Scalabrini es para muchos y muchas una avenida o una estación de subte, o a lo sumo el autor de "El hombre que está solo y espera", un angustiado "best seller" de su tiempo lanzado en 1931, a un año del primer golpe de Estado soportado por la Argentina, que las nuevas generaciones deberían releer para no repetir calamidades.
El personaje tuvo varias actividades y oficios, fue periodista e ingeniero agrónomo, investigó como nadie el aciago papel imperial que Gran Bretaña ejercía sobre la Argentina antes de la II Guerra Mundial, denunció el monopolio de la red ferroviaria en manos inglesas y fue un enciclopedista a su manera. Conviene repasar su bibliografía para no repetirla en estas líneas.
Lo que se ve en el escenario del Picadero es una intensa historia de amor entre el intelectual y su mujer, que la autora Aroldi sirve con solvencia y con una acción que va y viene en el tiempo, en la que desnuda la desesperación de un hombre cuyas horas se acaban mientras su animal político interno tendría mucho que ofrecer.
Esa angustia se parece mucho a la de Homero Manzi, el poeta que también fue cercano pero no integrante de Forja (Fuerza de Orientación Radical de la Joven Argentina) -donde militaban Arturo Jauretche y Luis Dellepiane, entre otros-, y que murió afiliado al radicalismo en conocimiento de que el futuro venía de la mano del peronismo.
Asimismo, como su contemporáneo John William Cooke, Scalabrini fue un hombre público que se acercó al peronismo sin ser netamente peronista, que planeó sesudamente la nacionalización del ferrocarril y que apoyó estratégicamente la candidatura de Arturo Frondizi para luego lamentarse por su voltereta política. También Cooke y Scalabrini eran dos hombres honestos que murieron antes de tiempo.
Hombre indudablemente cartesiano a fuerza de los devenires políticos del país, cuyo pensamiento libre y justiciero no se ataba a los dogmas, Scalabrini rechazó cargos que se le ofrecían, vivía la realidad del país desmenuzándola y era lo que hoy se llama un imprescindible.
El Scalabrini servido por Aroldi y manejado con solvencia por el director Sebastián Berenguer -uno de esos artistas de mano suave que no busca el efecto impactante sino la comunicación con el público- es un hombre en toda su fuerza pero también consciente de sus dudas, de su impotencia ante la finitud y aun de su carácter de víctima política.

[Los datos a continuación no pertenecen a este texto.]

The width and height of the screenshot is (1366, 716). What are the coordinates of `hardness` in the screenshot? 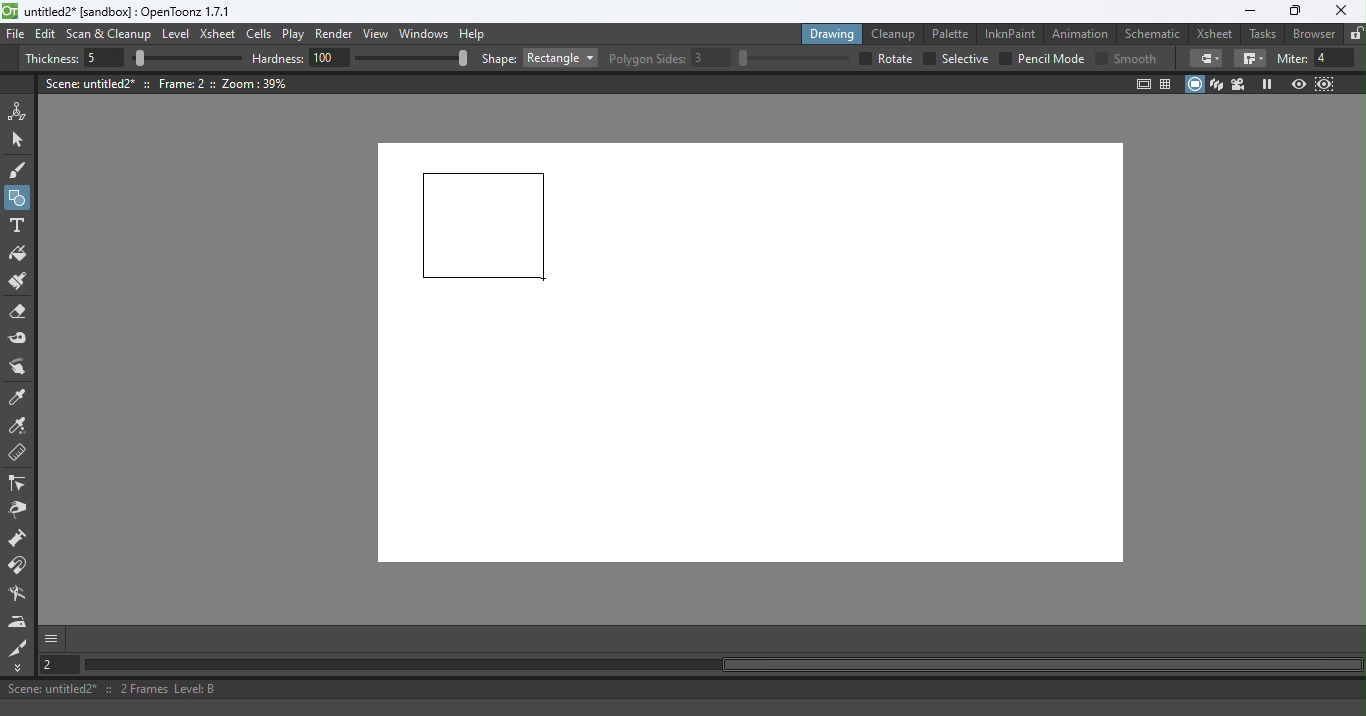 It's located at (280, 58).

Una de sus desgarradas frases auténticas que Aroldi inscribe en el diálogo entre el pensador y su esposa es la que advierte que "no se trata de optar entre el general Perón y el arcángel San Miguel. Se trata de optar entre el general Perón y Federico Pinedo (economista conservador vinculado a la "década infame")", que cualquiera puede guardarse en la billetera para darle un uso oportuno.
Con gran acopio de material periodístico y estudios sobre su criatura, Aroldi construye diálogos concretos y medidos, inserta pequeños destellos de ironía y hace que esos dos personajes sean reales -incluso autónomos para un público menos informado-, dotándolos de una perfecta humanidad dramática durante los 70 minutos del espectáculo y que sobre el final estalla con gran carga emotiva.
No olvida que está construyendo una obra de teatro, que los personajes deben escapar a la condición de haber existido y, además, tiene la fortuna de contar con un Razuk en estado de gracia, que ingresa definitivamente a la galería de los grandes intérpretes, acompañado con firmeza por Alejandra Darín, en un personaje transido por ese dolor que aun así es capaz de mantener su energía frente a los oficiales que llegan para despojarla de su vivienda.